#### ENTRIES PROVIDED:
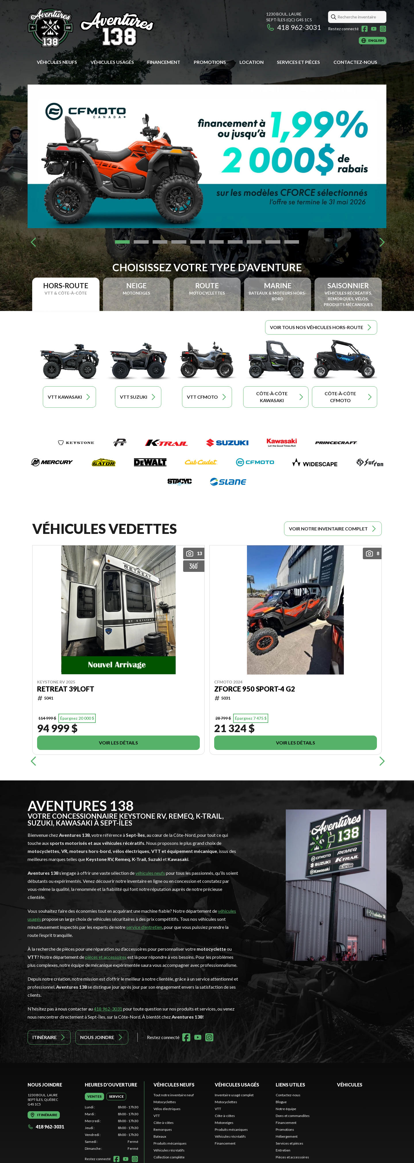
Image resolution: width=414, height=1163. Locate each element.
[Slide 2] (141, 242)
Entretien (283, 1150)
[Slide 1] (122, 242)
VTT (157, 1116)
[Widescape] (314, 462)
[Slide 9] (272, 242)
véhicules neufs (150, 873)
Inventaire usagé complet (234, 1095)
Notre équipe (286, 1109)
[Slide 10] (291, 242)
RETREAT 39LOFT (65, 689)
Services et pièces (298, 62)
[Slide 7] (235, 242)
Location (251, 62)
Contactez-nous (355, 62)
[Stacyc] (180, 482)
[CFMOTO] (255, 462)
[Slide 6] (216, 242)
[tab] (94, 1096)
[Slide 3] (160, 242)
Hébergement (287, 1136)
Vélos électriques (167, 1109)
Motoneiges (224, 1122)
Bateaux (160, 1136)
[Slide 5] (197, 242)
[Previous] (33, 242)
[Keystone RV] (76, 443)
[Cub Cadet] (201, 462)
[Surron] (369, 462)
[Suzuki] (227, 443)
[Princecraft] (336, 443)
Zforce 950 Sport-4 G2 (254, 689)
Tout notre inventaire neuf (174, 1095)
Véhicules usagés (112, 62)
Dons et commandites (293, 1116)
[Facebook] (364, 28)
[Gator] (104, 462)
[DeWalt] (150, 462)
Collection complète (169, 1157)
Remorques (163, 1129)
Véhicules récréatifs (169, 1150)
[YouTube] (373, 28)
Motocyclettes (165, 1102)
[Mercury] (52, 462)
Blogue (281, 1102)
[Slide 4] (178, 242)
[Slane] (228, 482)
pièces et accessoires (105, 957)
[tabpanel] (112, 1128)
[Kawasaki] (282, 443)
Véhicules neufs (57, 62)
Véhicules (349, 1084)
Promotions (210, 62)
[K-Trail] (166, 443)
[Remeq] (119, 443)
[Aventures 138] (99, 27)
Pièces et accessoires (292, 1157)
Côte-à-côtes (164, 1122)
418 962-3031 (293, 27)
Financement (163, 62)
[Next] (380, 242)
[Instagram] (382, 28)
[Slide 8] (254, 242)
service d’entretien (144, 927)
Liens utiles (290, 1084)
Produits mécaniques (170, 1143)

#### TASK OBJECTIVE:
Count the lines of the material above that contain the string "accessoires", and reply with the number alone.

#### SOLUTION TO THE EXERCISE:
2